In response to a recent op-ed in the Colorado Springs Gazette (“Government should not be in the shooting range business”), NSSF would like to help clarify what the Target Practice and Marksmanship Training Support Act (S. 1249/H.R. 3065) will accomplish.
First, however, we must correct some statements the writer has made. The writer suggests that both gun owners and private ranges would be paying a tax to provide funding for public shooting ranges. In truth, this funding mechanism has been in place for 75 years at the request of the firearms and ammunition manufacturing industry, and it is paid for by those companies. The excise tax authorized by the Pitman-Robertson Act was imposed to support wildlife conservation and hunter education and to provide for public access and opportunity for members of the public to exercise the Second Amendment!
Second, the author, Barry Fagin, suggests that it is the federal government that would be building shooting ranges with passage of the proposed legislation.

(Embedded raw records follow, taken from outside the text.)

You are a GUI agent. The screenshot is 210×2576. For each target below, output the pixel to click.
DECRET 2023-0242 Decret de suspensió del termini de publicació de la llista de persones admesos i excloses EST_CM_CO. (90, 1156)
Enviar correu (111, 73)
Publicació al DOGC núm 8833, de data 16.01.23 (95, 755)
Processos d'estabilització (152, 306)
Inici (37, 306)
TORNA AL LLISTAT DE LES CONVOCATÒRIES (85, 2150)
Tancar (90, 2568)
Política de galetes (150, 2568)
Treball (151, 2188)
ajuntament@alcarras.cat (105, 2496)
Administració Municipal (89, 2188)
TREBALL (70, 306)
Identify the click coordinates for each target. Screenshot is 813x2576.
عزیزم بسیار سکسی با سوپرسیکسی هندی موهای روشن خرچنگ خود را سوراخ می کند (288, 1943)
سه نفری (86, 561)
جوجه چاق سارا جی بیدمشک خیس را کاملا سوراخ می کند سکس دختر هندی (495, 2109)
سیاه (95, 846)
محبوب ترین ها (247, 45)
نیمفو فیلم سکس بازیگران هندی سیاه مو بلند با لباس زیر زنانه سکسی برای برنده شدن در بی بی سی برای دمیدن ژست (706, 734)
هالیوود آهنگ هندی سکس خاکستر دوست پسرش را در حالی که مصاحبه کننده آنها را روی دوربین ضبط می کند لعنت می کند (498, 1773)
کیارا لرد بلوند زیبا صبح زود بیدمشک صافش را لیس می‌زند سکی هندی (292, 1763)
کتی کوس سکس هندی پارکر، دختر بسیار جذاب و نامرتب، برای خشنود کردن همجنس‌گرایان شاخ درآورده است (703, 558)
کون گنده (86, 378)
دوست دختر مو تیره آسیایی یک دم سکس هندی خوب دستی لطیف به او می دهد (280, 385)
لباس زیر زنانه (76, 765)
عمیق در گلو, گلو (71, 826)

That is incorrect. It would be the states, using the funds reallocated to them, along with their own funds, to build and enhance shooting facilities available to the public.
The legislation criticized by Barry Fagin simply would provide states more flexibility to be better able to use the Pittman-Robertson funds for one of the purposes for which the excise tax on manufacturers exists: provide the public with shooting opportunities. Shooting sports participants and manufacturers are the largest financial supporters of wildlife conservation throughout the United States, having contributed more than $7 billion since 1937 to habitat conservation, recreational shooting and wildlife management through Pittman-Robertson excise tax payments. Target shooters are a significant purchaser of the firearms and ammunition for which manufacturers pay the excise tax. Don’t they deserve a return on their investment in the form of more access and opportunity? And when they do get that opportunity, it will lead to more purchases and more funding for conservation, hunter education and, yes, recreational shooting opportunities. It is an unending cycle that benefits all.
In recent years, opportunities for Americans to safely engage in recreational and competitive shooting have declined on both public and private lands. In addition to impacting recreational shooters, these declines have also reduced opportunities for hunters to sight in their firearms and practice shooting before hunting season. This legislation would help address this loss of access and opportunity by allowing states to allocate a greater proportion of their federal Pittman-Robertson wildlife funds to the development of shooting ranges.
Despite the unqualified success of this historic “user pays” system, Pittman-Robertson receipts have traditionally been allocated in a manner that disproportionately underfunds the creation of recreational shooting opportunities. The Target Practice and Marksmanship Training Support Act will fix this inequity. By encouraging states to develop new shooting ranges that will encourage participation in the shooting sports, S. 1249/H.R. 3065 will ensure that a major component of the Pittman-Robertson Act — to maximize funding for wildlife conservation — continues to be fulfilled for generations.